По вечерам иногда составлялся винт. Когда не хватало партнера, граф предлагал карточку и мне. У меня никогда не было своих денег, но я садился, страстно мечтая о выигрыше. Я играл с жадностью, с расчетом, с риском, и даже доходило до того, что внутренне молил бога о помощи. Как обыкновенно бывает в этих случаях, я проигрывал – всегда больше всех.
Когда игра кончалась и партнеры рассчитывались, я сидел с потупленными глазами, красный от стыда и судорожно ломал мелок. Когда молчать долее становилось невозможно, я, стараясь казаться небрежным, говорил:
– Граф… Пожалуйста… Будьте так добры… Я в настоящую минуту не при деньгах… Примите на себя мой проигрыш… Я вам завтра возвращу…
Конечно, это обещание никого не обманывало.
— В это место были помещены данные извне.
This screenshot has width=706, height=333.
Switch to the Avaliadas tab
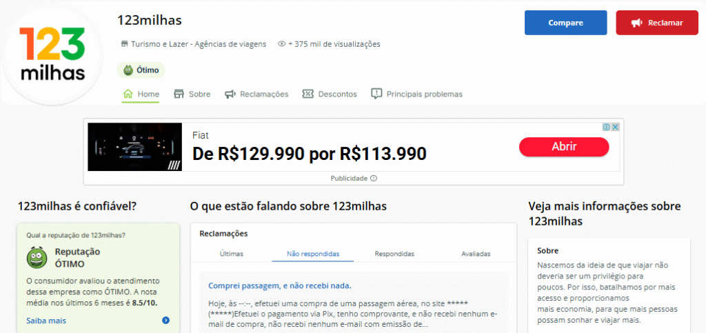tap(476, 254)
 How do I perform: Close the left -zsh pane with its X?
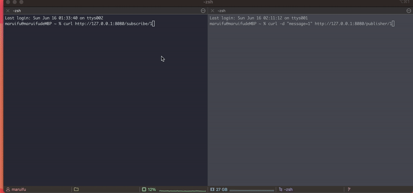[8, 11]
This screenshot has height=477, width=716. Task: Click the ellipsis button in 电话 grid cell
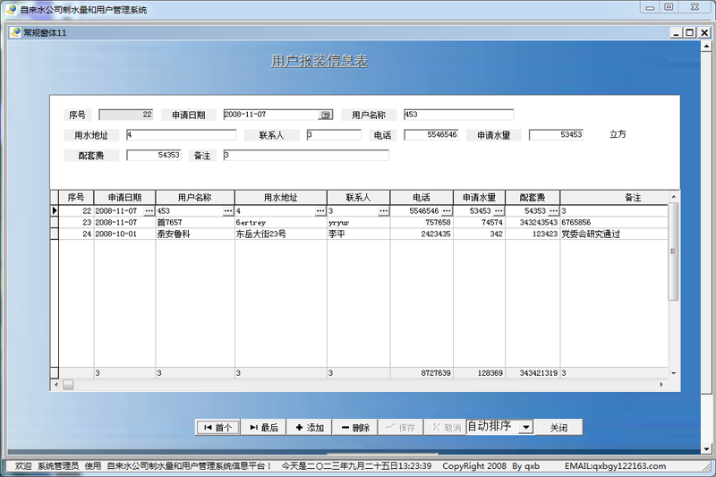click(x=447, y=211)
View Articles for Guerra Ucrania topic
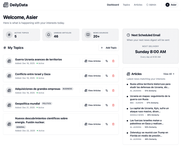The width and height of the screenshot is (181, 147). tap(93, 61)
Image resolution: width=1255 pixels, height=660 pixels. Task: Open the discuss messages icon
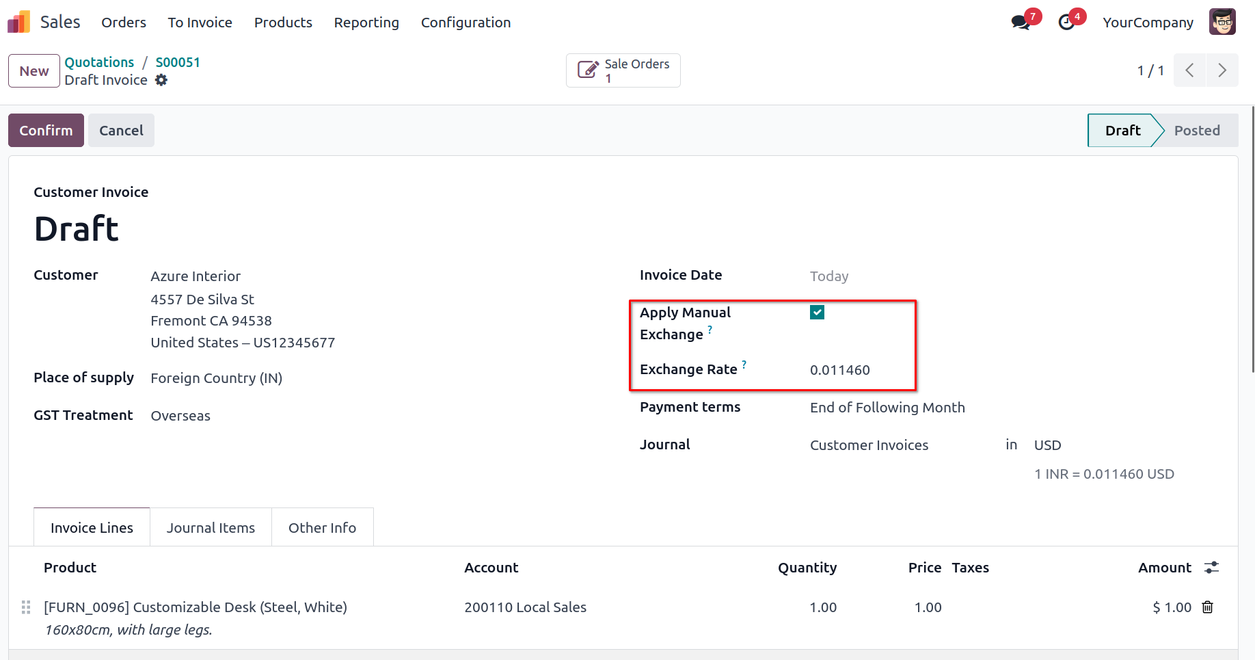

Все знали, что ни завтра, ни послезавтра я своего долга не отдам.
Случалось, что вечером граф и его гости отправлялись в ресторан, а оттуда к женщинам. Меня приглашали вскользь, мимоходом, таким тоном, который уже сам по себе говорил об отказе. Я знал, что скажи я «нет», и меня с удовольствием оставят в покое. Но, клянусь истинным богом, я никогда не мог понять, какая сила заставляла меня раньше всех бежать в переднюю и суетливо надевать пальто.
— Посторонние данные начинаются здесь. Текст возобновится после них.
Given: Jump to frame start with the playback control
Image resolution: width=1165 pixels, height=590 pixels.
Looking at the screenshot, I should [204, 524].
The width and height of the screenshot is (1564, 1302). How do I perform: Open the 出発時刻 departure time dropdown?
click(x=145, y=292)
За ужином много острили и безобразничали. Я должен был громко и часто смеяться, но смех доставлял мне столько же удовольствия, как ученой собаке. Если же меня самого осеняла веселая мысль или удачный каламбур, я не находил для них слушателей. Едва я раскрывал рот, как меня тотчас же перебивали. Все отворачивались от меня, и я, начиная в десятый раз одну и ту же фразу, тщетно перебегал глазами от одного собеседника к другому: ни одни глаза не встречались с моими.
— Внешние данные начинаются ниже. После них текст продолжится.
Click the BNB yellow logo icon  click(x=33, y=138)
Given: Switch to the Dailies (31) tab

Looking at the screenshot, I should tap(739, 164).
Всего ужаснее были для меня ночи. Я спал в проходной узкой комнате, скорее похожей на коридор. Постелью мне служила старая кушетка с вылезшей наружу мочалой, с горбом посредине и с продавленными пружинами. Две отсутствующие передние ножки заменял мой же собственный чемодан.
О, как я ненавидел эту кушетку! Никогда ни к одному человеку я не питал такой безумной злобы, как к этой старой рухляди, от которой отказался бы любой старьевщик. По мере того как приближалась ночь, меня все более и более охватывал невыносимый ужас перед длинной бессонной ночью, ожидавшей меня. Наконец я ложился. Горб посередине кушетки впирался в мою спину, заставляя ее выгибаться, пружины резали бока, подушка казалась низкой и ежеминутно сползала. Через пять минут начиналась тупая, жестокая боль в затылке и пояснице. Голова разгорячалась, и в моем бедном мозгу мысли скакали и кружились в лихорадочном вихре… Создавались несбыточные, фантастические планы на будущее; ночью я им верил, этим планам, но на другое утро они меня пугали, как горячечный бред.
Все дневные впечатления, каждое мое и чужое слово, каждая обида, каждый плевок, каждое унижение вновь проходили в моей памяти. Я разбирался в них с тем жгучим наслаждением и с той глубокой, страшной последовательностью, на которую только способен ум одинокого оскорбленного человека, и, воскрешая все эти подлые мелочи, я выкапывал со дна моей души такую гадкую грязь, что… Нет… о таких вещах даже и на суде, даже и в свою защиту нельзя говорить…
Друзья графа, проходя мимо моей кушетки, любили потешаться над ее убогим видом. Они называли ее прокрустовым ложем.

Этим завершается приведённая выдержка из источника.